What is the fetal response to acute hypoxia?

A

 Prolonged deceleration of less than 80bpm lasting 3+ minutes. Cord prolapse/abruption/uterine rupture.
 Iatrogenic causes – hypotension.
 When FH drops – significant reduction in CO2 expulsion leading to respiratory acidosis.
 If continued, due to reduced O2 intake – anaerobic metabolism occurs and metabolic acidosis (build-up of acid in body) = low pH, fetal distress, poor APGAR.
 pH ranges - Normal: 7.25 or above. Borderline: 7.21 to 7.24.
 Fetal pH can fall at a rate of 0.01/m.
 A pH of 7.25 can fall to 7.15 in 10 minutes
 A fetal scalp blood pH level of less than 7.20 is considered abnormal.
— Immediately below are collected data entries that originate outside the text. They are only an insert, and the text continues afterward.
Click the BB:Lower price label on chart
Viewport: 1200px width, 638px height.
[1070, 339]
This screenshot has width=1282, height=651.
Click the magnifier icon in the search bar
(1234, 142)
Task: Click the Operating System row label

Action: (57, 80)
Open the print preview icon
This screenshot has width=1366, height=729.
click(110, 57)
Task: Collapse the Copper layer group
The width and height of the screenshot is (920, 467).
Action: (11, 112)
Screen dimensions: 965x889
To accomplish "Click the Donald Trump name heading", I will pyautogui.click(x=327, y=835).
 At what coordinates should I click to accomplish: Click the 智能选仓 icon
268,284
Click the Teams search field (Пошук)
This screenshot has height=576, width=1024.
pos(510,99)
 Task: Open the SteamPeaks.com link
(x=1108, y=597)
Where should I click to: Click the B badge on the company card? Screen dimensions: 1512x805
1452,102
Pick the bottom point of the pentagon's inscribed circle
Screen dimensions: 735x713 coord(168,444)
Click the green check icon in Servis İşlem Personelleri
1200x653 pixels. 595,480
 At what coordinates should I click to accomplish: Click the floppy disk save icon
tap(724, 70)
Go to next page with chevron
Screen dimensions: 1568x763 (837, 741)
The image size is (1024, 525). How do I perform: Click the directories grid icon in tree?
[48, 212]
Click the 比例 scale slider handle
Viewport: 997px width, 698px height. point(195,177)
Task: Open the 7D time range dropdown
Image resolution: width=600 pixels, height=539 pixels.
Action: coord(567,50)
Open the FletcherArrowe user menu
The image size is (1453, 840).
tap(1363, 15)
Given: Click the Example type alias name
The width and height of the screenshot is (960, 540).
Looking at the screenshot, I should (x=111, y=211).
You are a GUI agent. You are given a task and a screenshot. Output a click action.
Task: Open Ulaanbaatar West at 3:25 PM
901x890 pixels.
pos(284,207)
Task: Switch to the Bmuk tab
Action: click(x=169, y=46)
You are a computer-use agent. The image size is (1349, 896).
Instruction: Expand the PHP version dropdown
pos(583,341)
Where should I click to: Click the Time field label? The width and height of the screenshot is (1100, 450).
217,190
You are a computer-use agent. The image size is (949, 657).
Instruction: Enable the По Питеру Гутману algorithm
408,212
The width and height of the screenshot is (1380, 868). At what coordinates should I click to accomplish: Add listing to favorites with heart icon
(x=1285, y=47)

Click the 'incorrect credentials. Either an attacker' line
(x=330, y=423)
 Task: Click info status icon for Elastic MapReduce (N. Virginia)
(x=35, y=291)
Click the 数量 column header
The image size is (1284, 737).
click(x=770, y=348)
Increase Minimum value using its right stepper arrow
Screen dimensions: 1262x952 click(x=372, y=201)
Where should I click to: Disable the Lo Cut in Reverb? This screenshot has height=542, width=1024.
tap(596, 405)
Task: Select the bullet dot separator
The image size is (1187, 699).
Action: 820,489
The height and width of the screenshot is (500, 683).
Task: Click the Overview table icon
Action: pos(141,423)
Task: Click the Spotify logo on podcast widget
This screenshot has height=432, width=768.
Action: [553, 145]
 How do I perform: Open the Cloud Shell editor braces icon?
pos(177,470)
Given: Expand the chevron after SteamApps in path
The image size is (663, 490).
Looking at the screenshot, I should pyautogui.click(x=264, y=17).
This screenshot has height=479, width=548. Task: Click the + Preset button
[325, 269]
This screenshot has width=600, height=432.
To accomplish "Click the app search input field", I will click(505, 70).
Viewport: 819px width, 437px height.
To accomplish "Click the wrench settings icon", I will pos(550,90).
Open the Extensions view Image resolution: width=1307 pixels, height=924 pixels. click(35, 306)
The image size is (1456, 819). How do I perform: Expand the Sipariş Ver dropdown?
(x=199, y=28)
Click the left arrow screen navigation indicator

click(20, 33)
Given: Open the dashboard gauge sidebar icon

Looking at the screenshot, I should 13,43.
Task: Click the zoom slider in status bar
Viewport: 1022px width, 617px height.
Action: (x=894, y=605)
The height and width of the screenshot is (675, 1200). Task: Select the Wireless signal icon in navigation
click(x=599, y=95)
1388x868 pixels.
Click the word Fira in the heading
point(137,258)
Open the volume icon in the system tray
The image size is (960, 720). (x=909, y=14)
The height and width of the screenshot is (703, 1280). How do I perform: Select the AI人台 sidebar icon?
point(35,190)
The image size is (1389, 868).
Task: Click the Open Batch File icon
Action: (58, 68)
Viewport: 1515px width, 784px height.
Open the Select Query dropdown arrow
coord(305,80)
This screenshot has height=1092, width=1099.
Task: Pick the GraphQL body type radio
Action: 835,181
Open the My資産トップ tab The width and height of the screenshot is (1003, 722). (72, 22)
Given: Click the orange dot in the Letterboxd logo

In general, low pH suggests that the baby does not have enough oxygen

57
Q

What is the fetal response to sub-acute hypoxia?

A

Presents on the CTG by the fetus spending most of the time in decelerations
This is almost invariably caused by uterine hyperstimualtion. Although is may also be seen in the active stage of labour.
Fetal PH drops at a rate of 0.01/2-3 minutes.

58
Q

What is the fetal response to chronic hypoxia?

A

Presents as a baseline rate at the upper end of normal associated with reduced variability and blunted responses (infrequent accelerations and lack of cycling) and is frequently associated with shallow decelerations.

59
Q

What does chronic hypoxia represent in a fetus?

A

represents a fetus with reduced reserve and increased susceptibility to hypxic injury during labour.